[EXTRACTED RECORDS Boundary: Start]

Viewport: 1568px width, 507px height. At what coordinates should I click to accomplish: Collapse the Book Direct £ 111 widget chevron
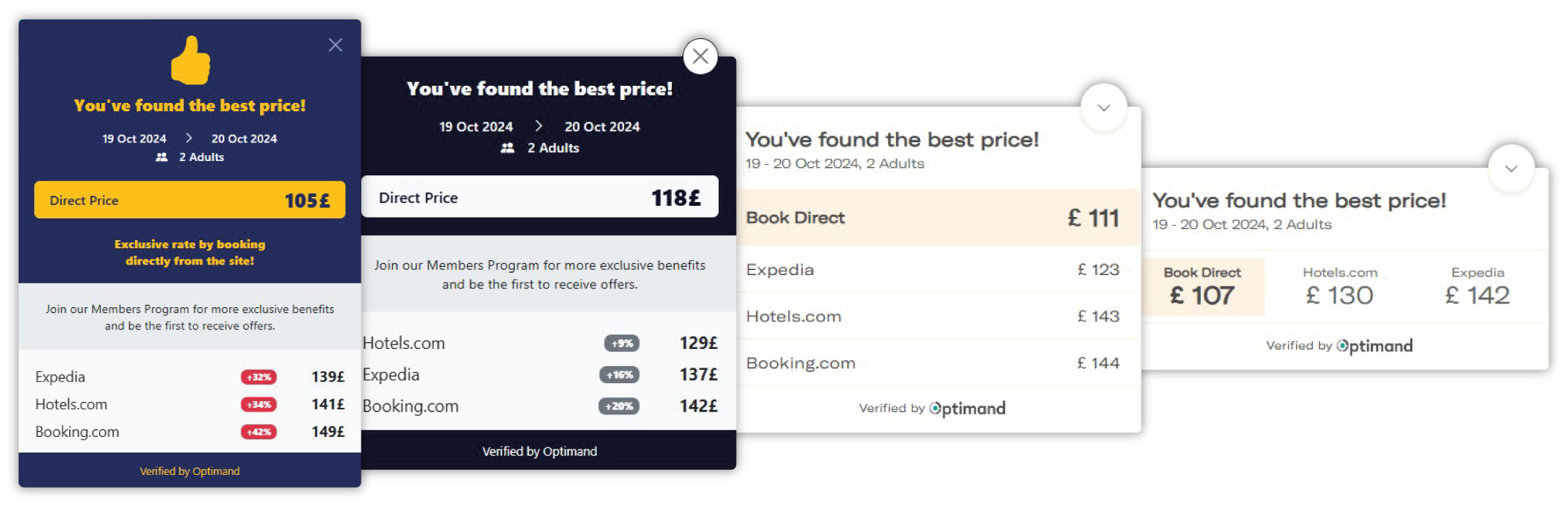coord(1103,107)
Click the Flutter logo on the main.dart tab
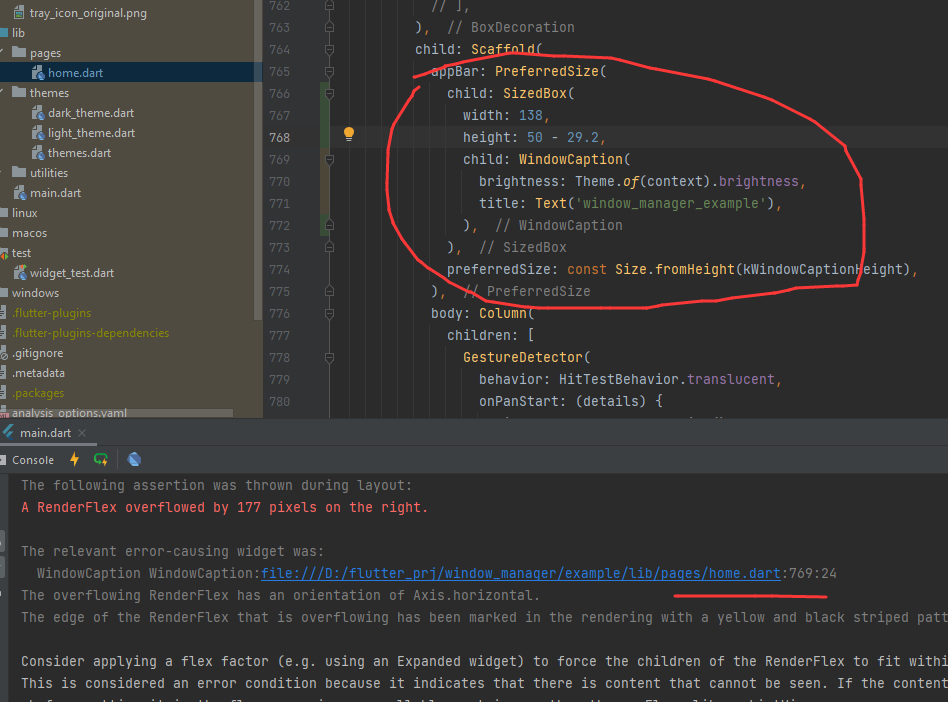Screen dimensions: 948x702 [x=10, y=433]

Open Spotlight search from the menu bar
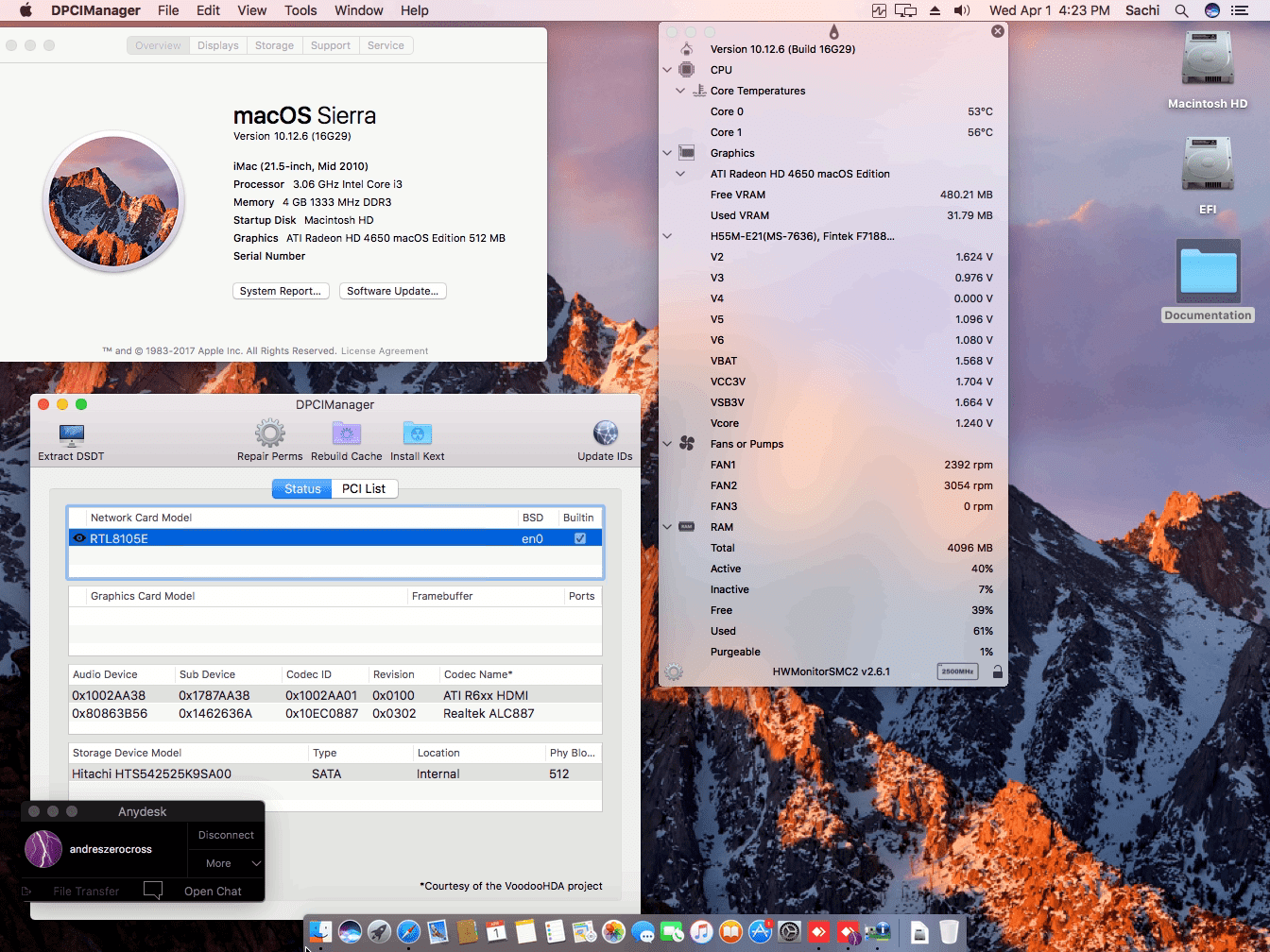click(1181, 12)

[EXTRACTED RECORDS Boundary: End]

PROBLEM:
What you return must match the records letter for letter, except that the pictures stay out.

THE ANSWER:
Viewport: 1568px width, 507px height. At what coordinates should I click to accomplish: Collapse the Book Direct £ 111 widget chevron
coord(1103,107)
Click the Flutter logo on the main.dart tab
Screen dimensions: 948x702 [x=10, y=433]

Open Spotlight search from the menu bar
click(1181, 12)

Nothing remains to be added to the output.